What a refreshing idea!

“People are going to beat the hell out of the process,” responded Mayor Clavelle, “but at the end of the day, the challenge is is to bring a supermarket to downtown that's going to offer a good selection at affordable prices in a place where people feel comfortable."

Screaming broccoli, Batman, that can't be too hard to accomplish. Can it?

Media Notes — So what do you think? It's been over a week now and tongues are wagging over the new format at WCAX-TV — "Vermont's Own." And we've got to say, so far, the dynamic duo of co-anchors Marselis Parsons and Sera Congi is not getting favorable reviews. It's not a matter of "poor chemistry" between Marsillyiss, the dour, stiff, weather-beaten 55-year-old news director/anchor-man, and Sweet Sera, the sparkling 27-year-old up-and-corner with charisma popping out of every pore. It's a matter of no chemistry. The repartee is stilted. Watching Marsillyiss try to be glib with a woman half his age is painful. (Though word from Ch. 3 is they're receiving nothing but favorable comments. Go figure.)

Time will surely tell, but if WCAX were to tighten the six o'clock newscast up a bit, Roger Garrity, the late-night news anchor, would be a much better fit with Sweet Sera. Roger Dodger's got an electric style that pumps out more adrenalin in one newscast than Parsons can muster in a week's worth.

Ch. 3 downplays any suggestion that the format changes are in any way, shape or form related to the arrival on Vermont's television screens of the slick, new news operation at WVNY, the local ABC affiliate. As Ch. 3's general manager, Peter Martin, puts it, "Eighty percent of our audience has access to cable and satellite, and through them see a wide range of programs, including news services. There is, I believe, a standard in terms of production values which viewers expect us to meet." According to Prince Peter, our local CBS affiliate will "remain a content-driven news operation. But we've spent the last year or two thinking about how we might improve the presentation of chat content. The changes reflect our thinking."

Presumably the thinking will continue.

By the way, congratulations to Glover native and Castleton grad Darren Perron who moves up the TV ladder to replace Congi as the weekend anchor. Time to make room for the talented members of the younger generation. But let's be crystal clear — we fully support a commitment to keeping middle-aged journalists working in the Green Mountains.
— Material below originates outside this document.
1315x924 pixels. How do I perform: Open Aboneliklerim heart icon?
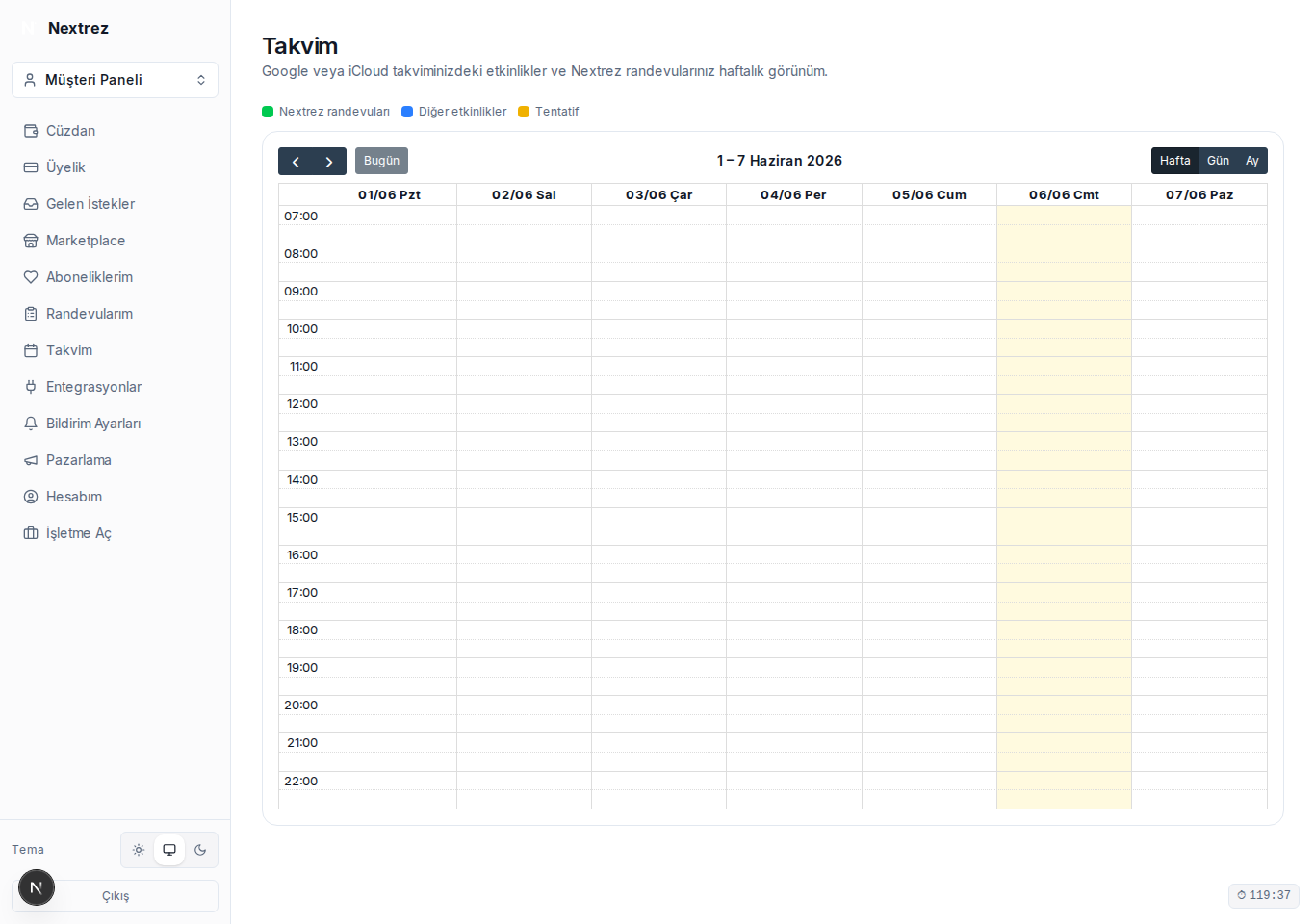[x=31, y=277]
Meanwhile over at WPTZ, our NBC affiliate, the changes continue as new owner Hearst-Argyle grabs the reins. As reported earlier, News Director Steward Ledbetter took a demotion to Vermont bureau chief, and that meant one too many reporters working out of Ch. 5’s Colchester office. So?

So, they dumped the Canadian!

Tim Sargeant of Montreal, had been with WPTZ for one year as a reporter on the Vermont beat, and doing a pretty darn good job, too. However, his work visa was up October 1 and management decided they would not pursue a renewal. You might say he’s currently on the waiver wire.

Election 2000 — Republican gubernatorial hopeful Ruth Dwyer of Thetford has tapped into the political currents of the Commonwealth of Massachusetts to land the catch she hopes will guide her campaign ship across the finish line first in November 2000. Campaign manager Kathleen Summers has worked in the trenches on Beacon Hill and most recently ran the unsuccessful congressional campaign of Republican Matt Amorello in Massachusetts' fifth congressional district. Ms. Summers, a 34-year-old Massachusetts native and graduate of Providence College, is the granddaughter of American League umpire Bill Summers and daughter of NASCAR driver George Summers.

"The only thing I ever wanted to do was be in politics," she told Seven Days. Welcome to Vermont!

Kathleen certainly is taking on a big challenge. Some would say monumental. The pundits generally consider Ruthless Ruth's 42 percent showing last year to have been her peak. But in politics the future is always the great unknown.

"To know Ruth is to love her," says the new campaign manager, who visited the Dwyer farm before taking the job. "To see her among her goats and puppies and to see how she loves the land," Summers said, was enough to know this was her candidate for 2000.

Goats and puppies, eh?

Kinder and gentler sounds like the way to go.